The real issue is tying computers to software. Computers and software need to be considered two markets. Computers are a utility, whereas software is sometimes a utility. But by tying software and computers, these tying companies use their software to be anticompetitive in the hardware market. That is, any software which does not run on an untied hardware system is anticompetitive even if it has procompetitive effects. All this is to say that we need the Open App Markets Act to pass.

(This is all ignoring the OS market and the hardware and software tying that exists in it, which is more difficult to discus, but in my opinion system calls are anticompetitive as well by nature with the exception of a theoretical standardized set of system calls.)




> Video games are not a utility and have no control over utilities

This is true, but the laws around this don't only apply to utilities. In fact, they don't fully apply there at all (but I'll circle back to that).

As a big example, look at movie production companies and theater chains. Way back when, lots of the most popular chains were owned by production companies. So if you wanted to see certain movies, they were only available at the theaters owned by the companies that produced the film.

Sounds a lot like what we've seen in video games for years now, where lots of AAA games are exclusive on Xbox, Playstation, Nintendo (biggest example), or PC. And let's not forget MacOS and even Linux. Pretty much only the roughly equivalent spread of so many platforms has forced the big publishers to largely do multi-platform releases of popular titles. Let Microsoft own Activision-Blizzard and we could be seeing lots of existing titles and new ones be PC and Xbox only.

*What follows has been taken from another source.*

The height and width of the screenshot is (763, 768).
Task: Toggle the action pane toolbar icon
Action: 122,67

In regards to the big utilities, the last major one of those to be broken up was AT&T in the 80's. But beyond that, most of the major utilities can't really be "broken up" because of what they do. Power generation, water, and sewage. Those all require shared public infrastructure for the most part. Because of that, small pure commercial enterprises aren't possible. But for the most part the companies that provide those services are still commercial entities, but they have a few extra layers of government oversight that notionally should be monitoring them for good governance and civic oversight. Sadly we see where that falls apart like in Flint, MI.

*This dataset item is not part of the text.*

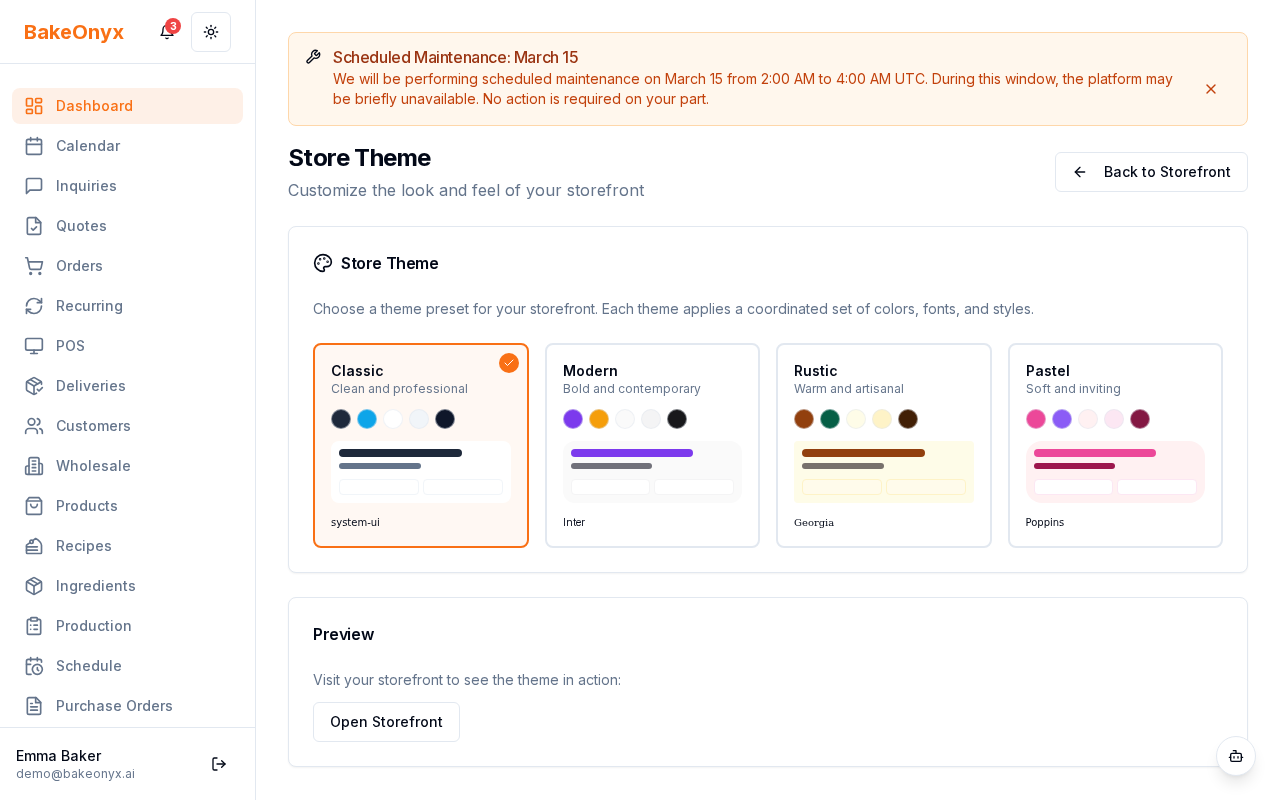The height and width of the screenshot is (800, 1280).
Task: Click the pink swatch in the Pastel theme
Action: click(1036, 419)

Only didn't mention trash/recycling pickup because that's a lot more flexible. Much easier to have competing services, although in places like SF we only have Recology.


Anti-competition bodies are designed to regulate more than just utilities.

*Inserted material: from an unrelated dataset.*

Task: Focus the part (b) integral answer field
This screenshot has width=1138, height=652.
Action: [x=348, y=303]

Are you really saying that Microsoft can't exert undue influence on all other games and software studios to unfairly compete in the gaming segment... even though they would be controlling the operating system developed on and targetted to... let alone their extensive cloud and console providings that they could simply deny to the competition?

In such a landscape, indie devs would be powerless.


>Anti-competition bodies are designed to regulate more than just utilities.

I was looking for a better word than "utility" but couldn't think of one. What I mean is that games are unimportant. Grain is a "utility" for me as are computers ect. And I don't think it matters what Anti-competition bodies are "designed" to regulated as I am already giving my own opinion on what I think they should do so for me this isn't a such an important point.

>even though they would be controlling the operating system developed on and targetted to...

That is the issue exactly, which was my whole point. It's an issue irrespective of whether they have 1% or 99% of the video game market. They are the hardware/syscall railraod by which developers ship their software oil. But large marketshare alone is not an issue, and can be assured to be a non issue with something like the Open App Markets Act whereas in something like grain or computers it is almost impossible to show whether a dominant company has used their monopoly to hurt competition. If we just give some basic rules as to allowing users to decide how to use their computers we won't need to care about how large any video game company is.